Reviewed at Hawaii Intl. Film Festival, Nov. 11, 1993. Running time: 140 MIN.
Soma … Anoja Weerasinghe
Kirthi … Ravindra Randeniya
Sama … Somi Ratnayake
(Sinhalese dialogue; English subtitles)
This Sri Lankan soaper about a poor woman paid to carry a child for barren landowners may speak to class conflicts on the troubled isle. To Westerners, it will look as laughably out of date as old reruns of “Oprah.”
Lowly vegetable seller Soma initially resists the plan to bear a lucrative baby for self-important aristocrat Kirthi and his equally coldblooded, and sterile, wife, Sama. Her gruff husband, however, grabs for the money and drowns his qualms in drink with a local chorus of ne’er-do-wells.
Once everyone agrees, thingsreally turn sticky: Rich stud and peasant breeder are soon fogging up the master bedroom (chastely lensed, of course), while grim Sama vacuums the horribly decorated villa, and a mute butler smirks.

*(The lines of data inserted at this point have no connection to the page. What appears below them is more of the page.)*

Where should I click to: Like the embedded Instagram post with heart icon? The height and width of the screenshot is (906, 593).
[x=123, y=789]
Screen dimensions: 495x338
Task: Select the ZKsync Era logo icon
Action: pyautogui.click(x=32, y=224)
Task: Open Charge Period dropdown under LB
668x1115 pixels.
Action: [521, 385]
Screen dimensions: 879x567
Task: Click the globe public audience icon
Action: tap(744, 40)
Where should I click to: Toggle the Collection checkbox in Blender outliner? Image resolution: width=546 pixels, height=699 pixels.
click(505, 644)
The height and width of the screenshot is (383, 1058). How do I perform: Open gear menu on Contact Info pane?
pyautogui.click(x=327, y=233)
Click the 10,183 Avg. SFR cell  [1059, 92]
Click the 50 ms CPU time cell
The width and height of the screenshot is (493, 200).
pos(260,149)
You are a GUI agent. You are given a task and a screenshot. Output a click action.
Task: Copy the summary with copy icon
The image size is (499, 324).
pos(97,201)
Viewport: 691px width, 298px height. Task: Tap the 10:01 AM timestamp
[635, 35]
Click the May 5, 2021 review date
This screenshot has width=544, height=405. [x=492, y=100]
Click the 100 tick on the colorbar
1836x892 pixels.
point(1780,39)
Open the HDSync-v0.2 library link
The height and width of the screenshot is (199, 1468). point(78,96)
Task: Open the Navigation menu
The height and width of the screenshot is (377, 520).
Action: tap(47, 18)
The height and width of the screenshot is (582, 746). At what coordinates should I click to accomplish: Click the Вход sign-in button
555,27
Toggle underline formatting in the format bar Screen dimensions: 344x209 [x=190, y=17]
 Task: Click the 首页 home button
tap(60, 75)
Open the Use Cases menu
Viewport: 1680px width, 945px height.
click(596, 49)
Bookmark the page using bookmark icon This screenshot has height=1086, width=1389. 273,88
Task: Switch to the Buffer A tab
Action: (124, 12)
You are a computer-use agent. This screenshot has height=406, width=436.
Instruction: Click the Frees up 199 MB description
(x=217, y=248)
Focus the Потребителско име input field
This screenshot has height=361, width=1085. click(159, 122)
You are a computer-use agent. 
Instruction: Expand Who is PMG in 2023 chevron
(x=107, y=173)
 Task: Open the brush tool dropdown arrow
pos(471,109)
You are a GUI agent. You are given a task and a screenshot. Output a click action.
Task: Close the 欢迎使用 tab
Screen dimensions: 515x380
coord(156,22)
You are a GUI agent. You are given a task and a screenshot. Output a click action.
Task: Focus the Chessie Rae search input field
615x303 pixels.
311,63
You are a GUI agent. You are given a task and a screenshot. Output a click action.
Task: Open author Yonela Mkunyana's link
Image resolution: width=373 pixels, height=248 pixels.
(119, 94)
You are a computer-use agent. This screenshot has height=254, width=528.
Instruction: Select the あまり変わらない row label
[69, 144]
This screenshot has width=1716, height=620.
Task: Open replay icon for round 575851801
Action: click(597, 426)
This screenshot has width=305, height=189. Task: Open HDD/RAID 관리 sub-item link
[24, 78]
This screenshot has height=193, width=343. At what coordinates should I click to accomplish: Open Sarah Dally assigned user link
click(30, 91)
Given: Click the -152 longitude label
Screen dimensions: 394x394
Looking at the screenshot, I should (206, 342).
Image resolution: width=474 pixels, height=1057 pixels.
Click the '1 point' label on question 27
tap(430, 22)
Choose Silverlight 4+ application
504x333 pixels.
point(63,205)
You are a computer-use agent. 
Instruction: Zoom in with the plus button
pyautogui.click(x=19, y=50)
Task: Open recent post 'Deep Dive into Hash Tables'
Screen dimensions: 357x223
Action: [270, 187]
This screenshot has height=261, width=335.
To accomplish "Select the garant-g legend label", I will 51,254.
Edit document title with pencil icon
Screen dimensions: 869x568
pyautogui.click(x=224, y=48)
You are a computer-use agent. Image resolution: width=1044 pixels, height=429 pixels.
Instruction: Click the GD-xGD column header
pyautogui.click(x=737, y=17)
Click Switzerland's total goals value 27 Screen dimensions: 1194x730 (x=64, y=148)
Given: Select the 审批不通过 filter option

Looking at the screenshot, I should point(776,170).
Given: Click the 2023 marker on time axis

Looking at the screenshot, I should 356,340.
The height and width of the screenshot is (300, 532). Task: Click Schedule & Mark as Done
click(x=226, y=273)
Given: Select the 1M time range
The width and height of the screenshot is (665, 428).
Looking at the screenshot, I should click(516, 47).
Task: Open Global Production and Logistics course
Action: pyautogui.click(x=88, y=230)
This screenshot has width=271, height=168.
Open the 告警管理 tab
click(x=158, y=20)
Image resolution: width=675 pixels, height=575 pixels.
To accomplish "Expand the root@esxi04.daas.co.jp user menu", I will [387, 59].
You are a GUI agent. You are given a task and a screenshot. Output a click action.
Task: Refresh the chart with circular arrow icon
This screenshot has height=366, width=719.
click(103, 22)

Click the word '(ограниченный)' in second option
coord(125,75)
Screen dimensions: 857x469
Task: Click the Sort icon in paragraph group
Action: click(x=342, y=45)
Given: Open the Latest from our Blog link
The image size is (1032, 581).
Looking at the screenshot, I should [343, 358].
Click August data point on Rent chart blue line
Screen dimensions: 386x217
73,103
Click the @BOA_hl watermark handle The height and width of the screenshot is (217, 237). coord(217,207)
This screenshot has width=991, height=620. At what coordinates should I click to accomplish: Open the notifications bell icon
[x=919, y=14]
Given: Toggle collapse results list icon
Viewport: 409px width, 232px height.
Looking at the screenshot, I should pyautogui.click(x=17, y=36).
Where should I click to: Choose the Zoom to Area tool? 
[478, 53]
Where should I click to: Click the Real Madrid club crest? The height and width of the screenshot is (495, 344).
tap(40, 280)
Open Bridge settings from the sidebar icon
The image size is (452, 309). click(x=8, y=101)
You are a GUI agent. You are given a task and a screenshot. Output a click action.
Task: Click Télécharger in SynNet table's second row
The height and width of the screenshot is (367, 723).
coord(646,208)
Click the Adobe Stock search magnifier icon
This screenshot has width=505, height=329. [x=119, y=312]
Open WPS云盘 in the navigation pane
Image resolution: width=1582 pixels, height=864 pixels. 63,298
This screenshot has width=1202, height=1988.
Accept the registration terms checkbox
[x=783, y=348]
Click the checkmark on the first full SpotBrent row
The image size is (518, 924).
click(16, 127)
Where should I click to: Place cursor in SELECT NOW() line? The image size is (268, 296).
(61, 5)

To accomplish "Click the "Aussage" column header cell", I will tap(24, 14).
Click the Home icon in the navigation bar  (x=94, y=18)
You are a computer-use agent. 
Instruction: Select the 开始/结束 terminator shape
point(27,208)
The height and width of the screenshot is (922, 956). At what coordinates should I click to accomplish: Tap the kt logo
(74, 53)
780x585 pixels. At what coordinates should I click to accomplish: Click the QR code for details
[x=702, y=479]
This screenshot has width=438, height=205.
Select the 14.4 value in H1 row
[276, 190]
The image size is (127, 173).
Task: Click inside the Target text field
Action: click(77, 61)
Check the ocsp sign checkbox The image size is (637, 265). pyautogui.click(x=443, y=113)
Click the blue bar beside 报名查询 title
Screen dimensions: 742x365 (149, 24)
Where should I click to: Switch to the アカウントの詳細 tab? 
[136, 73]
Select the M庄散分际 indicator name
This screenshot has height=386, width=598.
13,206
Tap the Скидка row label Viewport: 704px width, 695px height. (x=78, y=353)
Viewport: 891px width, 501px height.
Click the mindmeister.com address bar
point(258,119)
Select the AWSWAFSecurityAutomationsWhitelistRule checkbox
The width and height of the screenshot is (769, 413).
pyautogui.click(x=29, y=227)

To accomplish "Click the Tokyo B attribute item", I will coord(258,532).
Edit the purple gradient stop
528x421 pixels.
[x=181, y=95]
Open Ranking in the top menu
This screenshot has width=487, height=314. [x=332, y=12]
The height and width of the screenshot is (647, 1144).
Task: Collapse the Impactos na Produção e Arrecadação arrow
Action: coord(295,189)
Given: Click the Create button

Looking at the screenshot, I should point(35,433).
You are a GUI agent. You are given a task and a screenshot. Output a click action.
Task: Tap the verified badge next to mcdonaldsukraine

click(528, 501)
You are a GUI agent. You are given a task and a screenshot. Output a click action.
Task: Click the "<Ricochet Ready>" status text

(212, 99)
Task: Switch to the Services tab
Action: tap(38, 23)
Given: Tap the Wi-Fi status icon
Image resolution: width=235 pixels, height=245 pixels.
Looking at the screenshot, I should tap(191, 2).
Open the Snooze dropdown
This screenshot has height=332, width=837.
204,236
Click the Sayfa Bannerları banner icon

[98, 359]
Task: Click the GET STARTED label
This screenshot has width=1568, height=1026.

Dutifully, the mismatched pair continue to “try,” even after Soma is declared pregnant.
Apart from this gimmicky, and increasingly implausible, plot device, “Womb” occasionally evinces the raw power of an oft-told folk tale, especially once Soma’s downtrodden hubby starts unraveling violently. As the sex-hungry big shot , Ravindra Randeniya hams it up with a lot of presumably romantic sniffing, while Anoja Weerasinghe (Sinhalese cinema’s leading lady) shows remarkable restraint in the main role — even if the in-your-face dubbing consistently over-amps all emotions.
Other tech credits are fairly rough (music, for example, is always chopped when a scene is), and it’s hard to support pic’s absurd 140 minutes.